St. Jerome with skull on tableI have found a physical outlet for Royal Orders.. I’ve just sent the next book to Crushing Hearts Black Butterfly, the second of three Suicide novels for this arc. Yesterday, I began rereading the book I hope to submit next summer. Two sit in the can awaiting a round of revisions that will line them up with what’s already out there. The final volume, which is also the final Suicide novel, awaits more in-depth revision.

“How,” you may ask,” do you keep it all straight?”

It can be a challenge. Especially now as I go back and refresh the earlier books. The Amargosa Trilogy is receiving a complete line edit, new covers, and expanded material ahead of rerelease. So, I’m doing that. Next year’s project, aside from planning what’s next, involves rewriting two novellas involving Tishla into one coherent novel, followed by Douglas Best’s adventures with the Marilynists getting rolled into one. I still don’t know what to do with Broken Skies and Warped.

And then we have my obligations as Jim Winter. I’ve already talked about doing the next Holland Bay sequel as a NaNoWriMo project. That’s a lot of work for a 30-day writing sprint. But then Suicide Run was written in a month. So was Checkmate.

How do I do it?

For starters, writing and revising are not the same thing. Even when you’re writing new material for a book. I began Holland Bay in 2007. I subbed it to an agent in 2015, and made subsequent tweaks despite swearing off crime forever when it didn’t get across the transom. (Guess I got proven wrong, didn’t I?) But maybe the first 18 months was actually original work. I let it lie for a year and did a more focused rewrite after three years. That took the more common time to write a novel, about three months. I rewrote it again to narrow the focus. Then a reader pointed out its flaws. That rewrite took about six weeks.
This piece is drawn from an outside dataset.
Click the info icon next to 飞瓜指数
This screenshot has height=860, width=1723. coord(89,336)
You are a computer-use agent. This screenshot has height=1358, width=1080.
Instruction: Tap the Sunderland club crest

An agent who ultimately passed asked for more pointed revisions. That took a month. Line edits from Down & Out took a week.

Now I have one that needs an outline, one being prepped for an alpha reader, one going out to betas, and one sitting on Sarah Brandon Davis’s hard drive. Oh, and the second Holland Bay novel will come back for copy edit revisions somewhere in all that. Is that hard?

Other than the stupid writer’s trick of cramming 80-90K words into a month, not really. For starters, I’ve already done this several times. The books out with betas do not exist to me until I get the red ink back. Neither do the ones with editors. Only what I’m planning and what I’m currently revising count. In other words, what’s in front of me.

And I am one of those who believes the old saw of “Write everyday.” So, I do. I work on things you will never read and are for my own amusement, maybe a few others. I wrote the fictional memoir of a rock star character a few years back. You’ll never read it because, at some point, I’m going to delete everything I’ve ever written about him (except a short story that will show up in a Jim Winter collection eventually.) The same with some Star Trek stories written mainly to amuse myself. At this point, I really don’t need to find a replacement for alt.startrek.creative (Wow! Usenet! Boy, am I old!) to get in front of people because I’m writing original material.

And then there are the shorts. I have few, if any, scifi shorts out there, and a whole new crime fiction landscape has sprung up for Jim Winter to play in. So, I’m not hurting for original words.

But it is a juggling act. It’s possible.